▶ Action item: Please transcribe exactly, and only, the lines of the data below between the line holding "Screen dimensions: 284x147" and the line holding "317x199 pixels.", inclusive.

▶ Provided entries:
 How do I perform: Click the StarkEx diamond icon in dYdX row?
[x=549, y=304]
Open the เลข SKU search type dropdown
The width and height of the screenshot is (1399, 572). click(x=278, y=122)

==

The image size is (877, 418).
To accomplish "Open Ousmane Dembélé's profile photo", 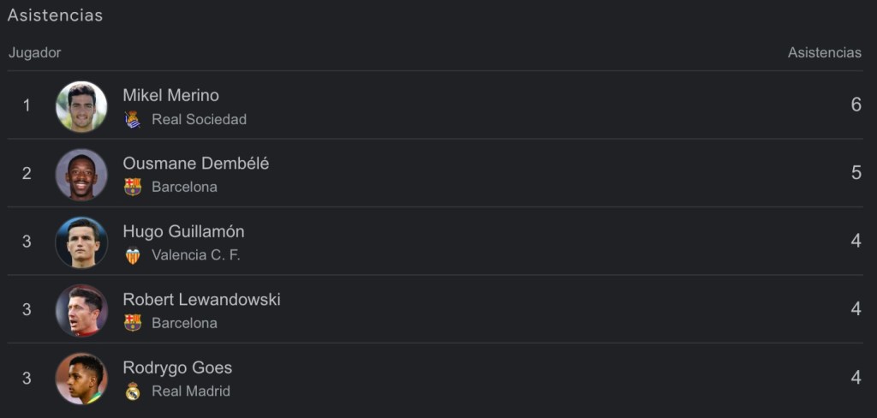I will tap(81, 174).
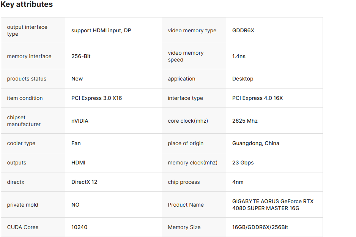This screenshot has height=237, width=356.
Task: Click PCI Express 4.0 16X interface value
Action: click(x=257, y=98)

* * *

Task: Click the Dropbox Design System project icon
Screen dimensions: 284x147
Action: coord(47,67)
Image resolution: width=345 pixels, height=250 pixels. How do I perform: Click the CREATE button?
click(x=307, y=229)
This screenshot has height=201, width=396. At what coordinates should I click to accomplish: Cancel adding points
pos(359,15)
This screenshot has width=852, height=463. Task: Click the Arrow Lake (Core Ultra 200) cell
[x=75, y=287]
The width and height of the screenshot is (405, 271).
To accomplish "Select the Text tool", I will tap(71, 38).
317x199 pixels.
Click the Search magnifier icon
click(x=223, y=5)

▶ Solution:
Screen dimensions: 284x147
Action: coord(47,67)
Image resolution: width=345 pixels, height=250 pixels. How do I perform: Click the CREATE button?
click(x=307, y=229)
This screenshot has height=201, width=396. At what coordinates should I click to accomplish: Cancel adding points
pos(359,15)
This screenshot has width=852, height=463. Task: Click the Arrow Lake (Core Ultra 200) cell
[x=75, y=287]
The width and height of the screenshot is (405, 271).
To accomplish "Select the Text tool", I will tap(71, 38).
317x199 pixels.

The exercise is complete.